# Can Compliments & Affection Come to Late



## Lavender (May 14, 2008)

Hi Ladies.. Im very curious if others when dating were doted on with Compliments & sincere affection Only to have it shut off like a light switch after You became an item with your mate.. for me it seemed that initially this came umm naturally from my partner. I liked the attention so to speak when he was Pursuing.. but after the catch.. I felt released .. lol I dont know if that makes sense? 

anyway.. I have gotten frustrated & blurted outloud that Compliments & certain affection ( foreplay etc) disappeared .. I did wait til I was bitter & confused to point out .. I noticed this was Missing .. but in all Honesty ..

I didnt want to have to point it out ..kept assuming.. or Hoping it would return on its own / but it didnt Until I WAS Frustrated enough & started Pointing out it was missing!!

Now it has returned  thats a good thing other than I cant shake the feeling of why its returned.. Its really hard to feel sincere and believe the good things we hear & feel ..if we have to basically Ask for them.. 

( didnt ask for them initially when dating & thats made a huge diffrence in believing there return is sincere) 

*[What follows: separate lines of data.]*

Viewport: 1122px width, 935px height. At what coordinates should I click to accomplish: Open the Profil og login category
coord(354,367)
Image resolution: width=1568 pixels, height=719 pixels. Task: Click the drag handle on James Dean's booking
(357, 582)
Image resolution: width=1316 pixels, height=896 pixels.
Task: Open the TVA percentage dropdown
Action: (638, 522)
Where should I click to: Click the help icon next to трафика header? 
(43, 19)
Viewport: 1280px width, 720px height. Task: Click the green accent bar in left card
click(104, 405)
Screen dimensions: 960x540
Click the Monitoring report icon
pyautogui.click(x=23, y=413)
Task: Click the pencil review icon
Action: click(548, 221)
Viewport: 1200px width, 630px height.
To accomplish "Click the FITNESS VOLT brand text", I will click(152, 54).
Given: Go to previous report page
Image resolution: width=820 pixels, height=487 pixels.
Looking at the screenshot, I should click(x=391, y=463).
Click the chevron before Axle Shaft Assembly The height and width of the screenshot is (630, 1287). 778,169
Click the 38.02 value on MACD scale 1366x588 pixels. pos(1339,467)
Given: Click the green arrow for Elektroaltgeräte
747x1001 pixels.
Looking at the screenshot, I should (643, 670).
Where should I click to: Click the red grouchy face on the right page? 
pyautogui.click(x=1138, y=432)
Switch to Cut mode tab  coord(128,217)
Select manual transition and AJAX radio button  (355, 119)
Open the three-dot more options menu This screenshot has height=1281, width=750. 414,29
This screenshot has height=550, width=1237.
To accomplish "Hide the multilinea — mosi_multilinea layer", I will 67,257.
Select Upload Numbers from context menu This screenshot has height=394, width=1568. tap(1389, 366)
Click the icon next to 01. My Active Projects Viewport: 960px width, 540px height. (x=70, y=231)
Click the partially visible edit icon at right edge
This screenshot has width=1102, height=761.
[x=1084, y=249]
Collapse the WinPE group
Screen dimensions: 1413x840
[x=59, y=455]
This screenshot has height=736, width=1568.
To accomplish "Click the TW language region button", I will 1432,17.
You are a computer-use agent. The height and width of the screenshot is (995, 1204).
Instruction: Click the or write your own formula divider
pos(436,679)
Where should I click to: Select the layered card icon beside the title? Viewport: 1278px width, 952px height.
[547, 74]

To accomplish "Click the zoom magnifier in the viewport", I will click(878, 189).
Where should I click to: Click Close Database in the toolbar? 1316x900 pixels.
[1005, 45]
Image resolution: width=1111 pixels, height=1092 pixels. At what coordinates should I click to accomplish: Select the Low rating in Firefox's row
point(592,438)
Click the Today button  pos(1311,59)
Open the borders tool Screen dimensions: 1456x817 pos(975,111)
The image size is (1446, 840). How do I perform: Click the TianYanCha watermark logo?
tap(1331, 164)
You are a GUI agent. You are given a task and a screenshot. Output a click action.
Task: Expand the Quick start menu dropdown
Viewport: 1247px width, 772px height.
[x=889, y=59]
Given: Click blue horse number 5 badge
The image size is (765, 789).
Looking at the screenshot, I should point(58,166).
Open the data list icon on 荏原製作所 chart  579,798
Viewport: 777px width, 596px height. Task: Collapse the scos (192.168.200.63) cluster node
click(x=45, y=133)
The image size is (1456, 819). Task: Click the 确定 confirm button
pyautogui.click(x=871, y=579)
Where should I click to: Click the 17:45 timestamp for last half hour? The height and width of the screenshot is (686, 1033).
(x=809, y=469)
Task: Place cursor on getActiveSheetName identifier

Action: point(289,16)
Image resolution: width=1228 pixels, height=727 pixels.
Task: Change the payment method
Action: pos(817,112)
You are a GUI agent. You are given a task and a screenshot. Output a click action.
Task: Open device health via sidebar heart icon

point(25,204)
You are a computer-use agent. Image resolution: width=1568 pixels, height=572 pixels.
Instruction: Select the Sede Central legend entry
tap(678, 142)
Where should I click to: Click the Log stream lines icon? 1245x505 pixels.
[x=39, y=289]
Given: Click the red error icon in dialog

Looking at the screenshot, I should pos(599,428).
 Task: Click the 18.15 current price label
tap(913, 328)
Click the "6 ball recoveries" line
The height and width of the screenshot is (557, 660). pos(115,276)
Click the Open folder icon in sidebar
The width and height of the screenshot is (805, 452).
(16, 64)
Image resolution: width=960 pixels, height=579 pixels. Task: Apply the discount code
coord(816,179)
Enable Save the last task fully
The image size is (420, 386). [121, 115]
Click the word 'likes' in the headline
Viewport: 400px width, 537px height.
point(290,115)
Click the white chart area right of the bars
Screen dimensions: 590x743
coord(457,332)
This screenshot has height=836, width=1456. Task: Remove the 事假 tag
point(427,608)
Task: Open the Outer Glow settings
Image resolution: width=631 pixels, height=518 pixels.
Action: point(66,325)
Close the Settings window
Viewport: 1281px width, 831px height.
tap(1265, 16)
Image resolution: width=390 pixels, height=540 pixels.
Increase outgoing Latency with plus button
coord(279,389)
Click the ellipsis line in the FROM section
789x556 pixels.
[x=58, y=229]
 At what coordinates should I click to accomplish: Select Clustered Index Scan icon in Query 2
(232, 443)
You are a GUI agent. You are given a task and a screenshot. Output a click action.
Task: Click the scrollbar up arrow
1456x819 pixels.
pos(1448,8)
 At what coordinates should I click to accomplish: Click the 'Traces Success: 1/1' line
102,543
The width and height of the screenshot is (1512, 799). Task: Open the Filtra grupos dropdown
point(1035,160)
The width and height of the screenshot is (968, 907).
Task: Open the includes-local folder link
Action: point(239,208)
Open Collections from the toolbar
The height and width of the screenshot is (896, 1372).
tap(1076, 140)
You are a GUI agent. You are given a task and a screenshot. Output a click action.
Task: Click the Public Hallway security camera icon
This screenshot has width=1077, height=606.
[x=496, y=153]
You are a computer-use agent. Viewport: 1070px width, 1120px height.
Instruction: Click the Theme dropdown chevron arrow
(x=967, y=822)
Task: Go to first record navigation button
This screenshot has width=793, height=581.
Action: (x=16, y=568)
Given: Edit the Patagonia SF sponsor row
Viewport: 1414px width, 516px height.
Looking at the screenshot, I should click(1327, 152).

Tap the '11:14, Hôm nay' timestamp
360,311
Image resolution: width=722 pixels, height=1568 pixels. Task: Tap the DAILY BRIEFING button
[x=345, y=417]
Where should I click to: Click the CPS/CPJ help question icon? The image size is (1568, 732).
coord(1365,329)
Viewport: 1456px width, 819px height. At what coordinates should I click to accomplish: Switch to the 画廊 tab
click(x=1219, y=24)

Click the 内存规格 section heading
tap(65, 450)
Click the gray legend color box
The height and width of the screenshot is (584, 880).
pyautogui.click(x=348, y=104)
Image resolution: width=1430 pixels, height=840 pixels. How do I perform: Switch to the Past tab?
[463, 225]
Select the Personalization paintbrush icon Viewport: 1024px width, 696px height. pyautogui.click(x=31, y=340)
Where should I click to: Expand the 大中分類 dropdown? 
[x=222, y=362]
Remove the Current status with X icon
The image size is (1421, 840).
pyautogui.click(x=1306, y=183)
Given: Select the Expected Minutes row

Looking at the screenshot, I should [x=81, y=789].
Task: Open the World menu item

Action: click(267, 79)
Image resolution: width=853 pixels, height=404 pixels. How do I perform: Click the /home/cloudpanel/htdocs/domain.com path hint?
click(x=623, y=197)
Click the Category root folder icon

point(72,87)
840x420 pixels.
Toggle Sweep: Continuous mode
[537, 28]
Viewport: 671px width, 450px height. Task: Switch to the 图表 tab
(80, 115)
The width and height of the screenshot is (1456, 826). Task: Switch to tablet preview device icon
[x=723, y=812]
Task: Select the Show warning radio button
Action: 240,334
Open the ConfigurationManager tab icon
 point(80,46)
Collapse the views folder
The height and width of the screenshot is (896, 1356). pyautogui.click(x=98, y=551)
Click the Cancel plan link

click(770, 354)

He would disgree completly on this & says there just as sincere now as ever.. but it sure doesnt feel that way to me .. feels more like better late than never to have the comments and certain touch return more often.. but ofcourse I had to point out there exit to get there return so they dont create the same effect Now .. I hope this makes sense to someone..


----------



## Deejo (May 20, 2008)

Male perspective and experience: It becomes increasingly difficult to openly, and regularly, compliment someone who either questions your sincerity, or intentions for giving the compliment. Even worse, the recipient doesn't believe the compliment themself.

Not a week ever went by in 13 years that I didn't in some manner or fashion tell my wife (even before she was my wife) that she was beautiful. And I meant it. Every single time.
But the charm wore off. She didn't believe it herself - which in a seriously messed up way, made her believe that I was full of it. Got to the point where if I said or did something nice, or complimentary, she simply assumed I was trying to get laid - and dismissed it.


----------



## Lavender (May 14, 2008)

Thanks 4 replying... I believed the compliments initially.. its when they abruptly went away without warning for a Long Period of time ..and only returned upon questioning ..pointing out they had stopped ....so sure they started returning ( not as frequent) but none the less just feels like obligation to remember now to be dutiful husband ,more that heartfelt spontanious... there was no as you described about yourself you complimented every week for years .. there was months during dating ... months of nothing .. now couple times a month ( after reminding) its not a major issue.. was just wandering initially if there ( compliments) being absent so long is the dead on reason they are not believed later ...I suppose both sides compliment way more in the beginning & it all falls into the comfortable married no need to chase what you have already caught category.

anyway Sincerly ..Thanks again for replying!


----------



## preso (May 1, 2009)

From my lifes experience what I believe is: 
once resentment sets in, no amount of compliments of affection matter.

This may not be the case for you, but it is for me and many others I know.


----------